Black Finish Irish National Tartan Bagpipe

History

The evidence for bagpipes before the 13th century AD is still uncertain, but several textual and visual clues have been suggested. The Oxford History of Music posits that a sculpture of bagpipes has been found on a Hittite slab at Eu yuk in Anatolia, dated to 1000 BC. Several authors identify the ancient Greek askaulos (ἀσκός asks — wine-skin, αὐλός aulos — reed pipe) with the bagpipe. In the 2nd century AD, Suetonius described the Roman emperor Nero as a player of the tibia utricular. Dio Chrysostom wrote in the 1st century of a contemporary sovereign (possibly Nero) who could play a pipe (tibia, Roman reedpipes similar to Greek and Etruscan instruments) with his mouth as well as by tucking a bladder beneath his armpit.

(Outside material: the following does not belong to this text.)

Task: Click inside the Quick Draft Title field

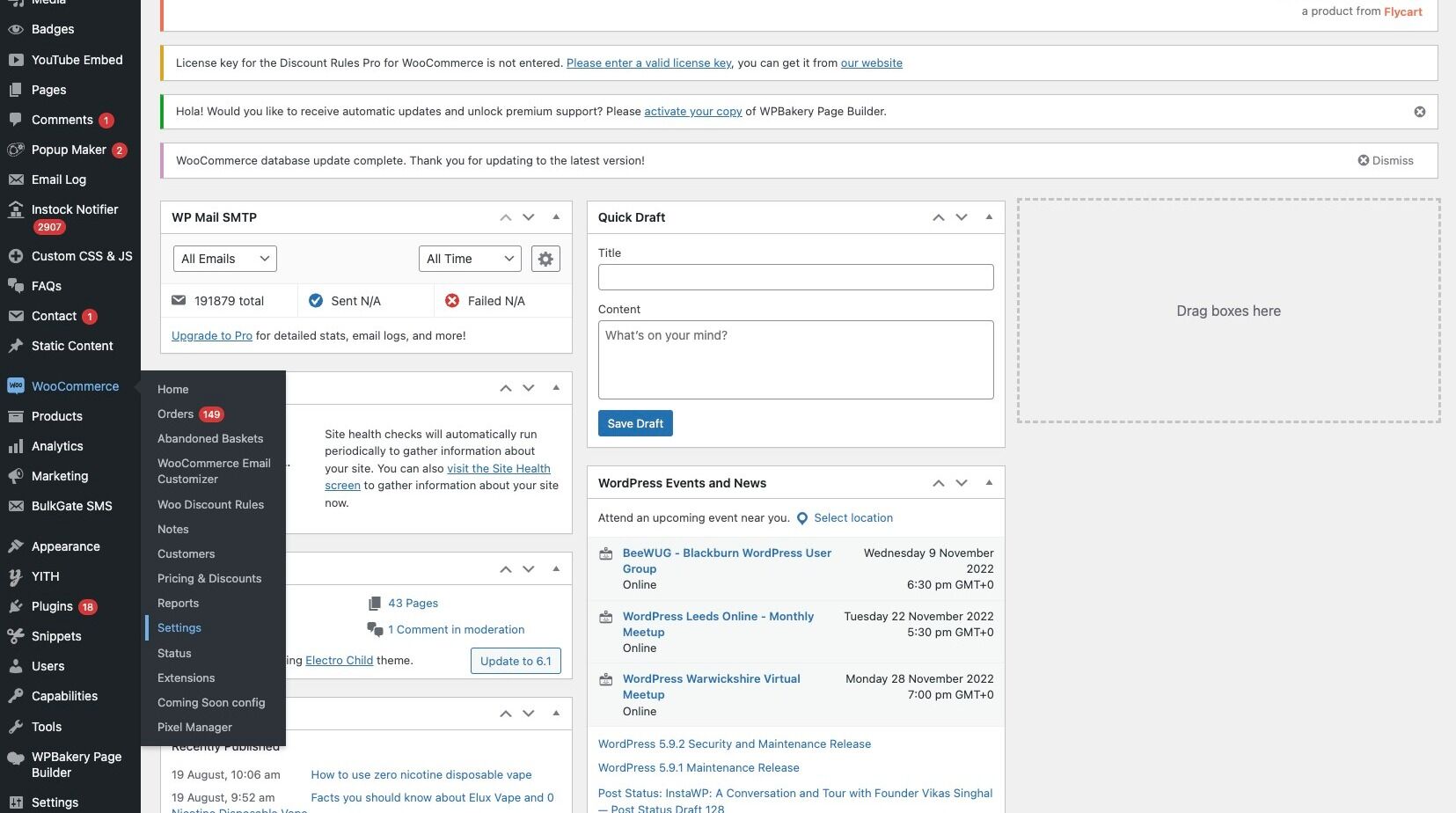Action: [794, 277]
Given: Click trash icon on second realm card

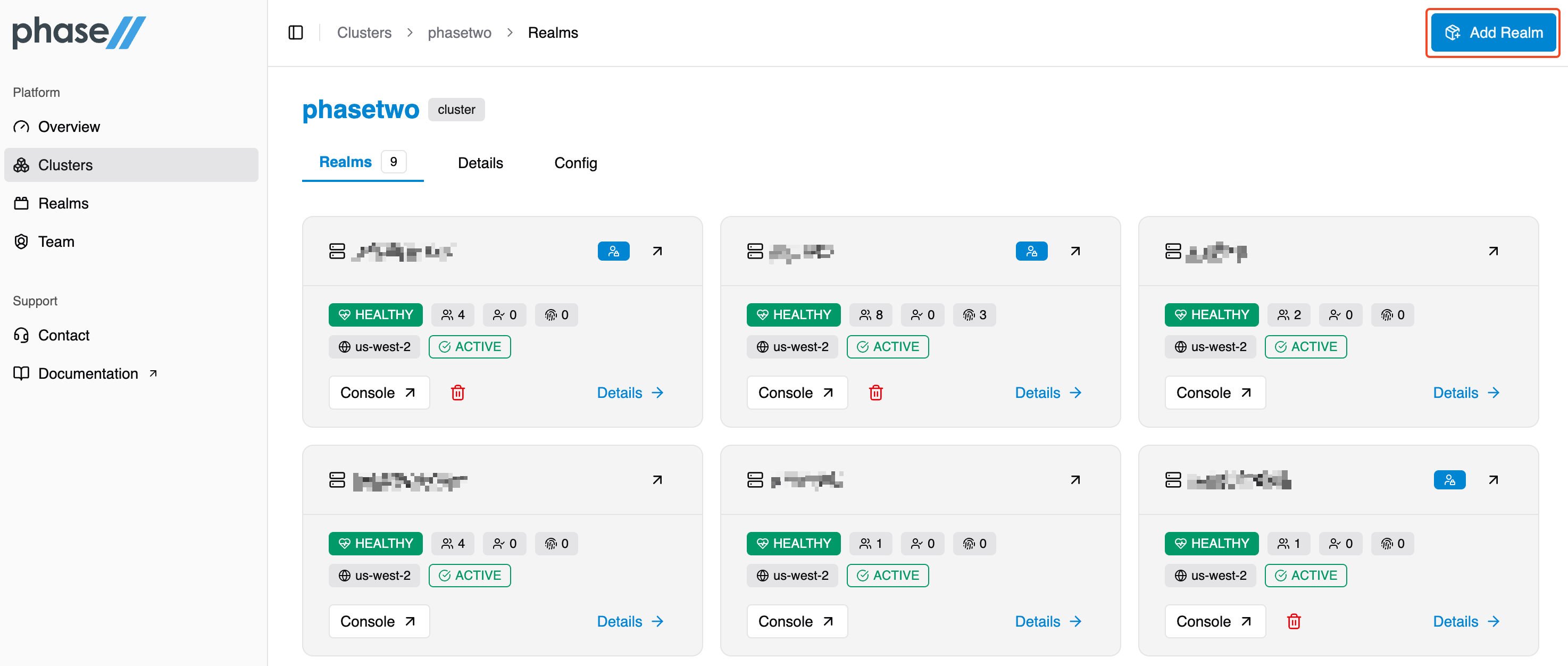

In the early part of the second millennium, the representation of bagpipes began to appear with frequency in Western European art and iconography. The Cantigas de Santa Maria, written in Galician-Portuguese and compiled in Castile in the mid-13th century, depicts several types of bagpipes. Several illustrations of bagpipes also appear in the Chronique dite de Baudoin d’Avesnes, a 13th-century manuscript of northern French origin. Although evidence of bagpipes in the British Isles before the 14th century is contested, they are explicitly mentioned in The Canterbury Tales (written around 1380)

A bagpipe well code he blowe and down, /And there-with-al he brought us out of town.